Screen Shot 2018-10-03 at 10.45.12 AMAlthough I suspected I was lesbian in my teens, the idea was so frightening in those years that coming out seemed impossible. Like so many other hidden lesbians, I married and had two children. Against peer pressure, I returned to school where I became a teaching assistant. After 10 years, I earned a Ph.D. in literature and eventually became a professor. In time, I became a founder of women’s studies, lesbian studies, and Jewish women’s studies. When feminism made the word lesbian speakable, I came out, and thrived.
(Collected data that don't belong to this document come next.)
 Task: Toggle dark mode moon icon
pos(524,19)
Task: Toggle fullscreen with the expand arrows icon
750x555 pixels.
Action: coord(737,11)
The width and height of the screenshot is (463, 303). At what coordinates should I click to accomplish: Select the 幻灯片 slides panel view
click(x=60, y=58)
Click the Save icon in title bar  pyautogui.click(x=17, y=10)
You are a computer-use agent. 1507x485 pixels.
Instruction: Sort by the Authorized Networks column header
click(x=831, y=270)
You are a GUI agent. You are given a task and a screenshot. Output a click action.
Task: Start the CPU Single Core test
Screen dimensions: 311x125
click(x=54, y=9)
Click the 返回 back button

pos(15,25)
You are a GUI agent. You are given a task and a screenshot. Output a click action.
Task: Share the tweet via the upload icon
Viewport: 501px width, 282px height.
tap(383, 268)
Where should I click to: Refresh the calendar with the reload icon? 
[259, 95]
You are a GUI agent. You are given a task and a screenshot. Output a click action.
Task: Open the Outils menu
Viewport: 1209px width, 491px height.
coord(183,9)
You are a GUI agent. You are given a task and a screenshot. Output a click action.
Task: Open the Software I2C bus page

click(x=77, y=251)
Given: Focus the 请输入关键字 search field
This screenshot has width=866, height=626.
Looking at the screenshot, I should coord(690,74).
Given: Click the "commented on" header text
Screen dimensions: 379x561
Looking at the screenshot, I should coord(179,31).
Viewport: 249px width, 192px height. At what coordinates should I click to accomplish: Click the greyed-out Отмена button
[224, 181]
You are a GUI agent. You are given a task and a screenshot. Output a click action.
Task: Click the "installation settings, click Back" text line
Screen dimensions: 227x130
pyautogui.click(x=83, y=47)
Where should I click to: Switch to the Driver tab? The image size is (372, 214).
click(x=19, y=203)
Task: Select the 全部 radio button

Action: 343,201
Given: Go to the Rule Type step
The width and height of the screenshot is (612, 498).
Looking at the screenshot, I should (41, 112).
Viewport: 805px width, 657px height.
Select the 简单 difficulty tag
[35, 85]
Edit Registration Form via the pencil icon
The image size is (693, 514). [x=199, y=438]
The realization that many women’s studies students had histories of trauma in their lives led me to train as a therapist, a different kind of teacher, and after 13 years, I earned a Ph.D. in clinical psychology.

I came upon Sacred Circle Dance seemingly by chance, but from the first step, I felt I had come home; it was like the folk dancing of my youth, but more nourishing. The “sacred” in our dance is not religious, but related to wholeness and healing. The dances are moving meditations integrating mind, body and spirit, leading to harmony and balance.

I danced weekly, but soon went for longer trainings. I became so passionate that when one of our local teachers decided not to teach, I stepped in and never again stepped out. Sacred Circle Dance changed my path from feminist professor, to feminist therapist, to feminist teacher of dance. To support this practice I use all of my previous trainings. In the early years of feminism, there had been a sharp split between spirituality and politics.

But by the time I started to teach dance, I was in my late 60s, and no longer accepted false divisions, no longer worried about losing my feminist credentials. In this stage of my life, I would be my most authentic self.